* Task prompt
Each entry listed below should be reproduced word for word.

* Items from a data source
◇ ◇ ◇ ◇

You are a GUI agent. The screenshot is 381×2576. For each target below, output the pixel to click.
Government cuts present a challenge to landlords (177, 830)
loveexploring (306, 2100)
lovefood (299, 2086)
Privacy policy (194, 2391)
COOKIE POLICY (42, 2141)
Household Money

◇ ◇ ◇ ◇

* Answer to this exercise
You are a GUI agent. The screenshot is 381×2576. For each target below, output the pixel to click.
Government cuts present a challenge to landlords (177, 830)
loveexploring (306, 2100)
lovefood (299, 2086)
Privacy policy (194, 2391)
COOKIE POLICY (42, 2141)
Household Money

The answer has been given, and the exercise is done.